In the real estate discussion below, how much per month could a rate difference of an eighth to a full percentage point amount to, depending on loan size?

*GIVEN TEXT*

/---

And if they were to take the time and do the math, I’m always trying to educate our investors to say, “Listen, the difference in an eighth or a quarter or a half or a full percentage point in rate, depending specifically on the loan size, might only be 50 bucks a month.” So just make sure you’re doing that math. It’s so, so important than just to be on the sidelines listening. But to answer your question specifically, Rob, I would say that, sentiment, investor sentiment, I think that I would differentiate two buckets here. I would say brand new investors are going to be more tentative in that higher rate environment and investors that invest and have been investing, they understand that the market is cyclical and rates will change and price points will change, and then they change their strategy accordingly, they’re going to figure it out.

Rob:
Yeah. Do you feel like investors right now in the market are actively looking for deals and transacting on them?

Caeli:
Absolutely. Honestly, our volume, well, yes, for sure there has been between 2023 and let’s compare it to 21, for example. Certainly there has been a dip in activity in acquisition and refinance, but I wouldn’t say that for us it’s as much as maybe owner-occupied transactions. Like I said, investors are looking at it from so many different facets, and if they’re doing it right and looking at it holistically, they’re not just looking at an interest rate of 8% and cashflow has to be three, four, $500. They’ve reset their expectations. They’re looking at short-term or two to four units. Maybe they’re looking at being private note holders, private lenders. The investor that has been investing or has been educating themselves is making their way through.

Rob:
Avery, do you have similar thoughts or sentiments on that?

Avery:
Yeah, yeah. So I do think that the people that we’re seeing transacting right now are typically going to be the more experienced investors. And I think that we are seeing a lot of people still have, being a little traumatized from 2021 and ’22. So I think one of our biggest coaching points for our clients right now is saying, “Just make an offer that works for you. Just offer at the number that works for you.” Because people are still feeling the pain of 2021 and ’22, where you had to offer asking price, you had to offer over-asking price. So what they’re doing is they’re just swiping left on all these properties because the asking price doesn’t work. And we’re like, “No, no, wait a minute. You can offer low. Offer as low as you want to go. You do not have a lot of competition right now. Let’s see what happens here.” And we are seeing people get some really good deals that way.

David:
Avery, as a real estate agent, when do you tend to see more listings hit the market?

\---

*DATA BLOCK*
/---

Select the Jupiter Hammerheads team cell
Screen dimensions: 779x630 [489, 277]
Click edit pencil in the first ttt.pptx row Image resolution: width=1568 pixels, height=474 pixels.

\---

*SOLUTION*
It might be only 50 bucks a month.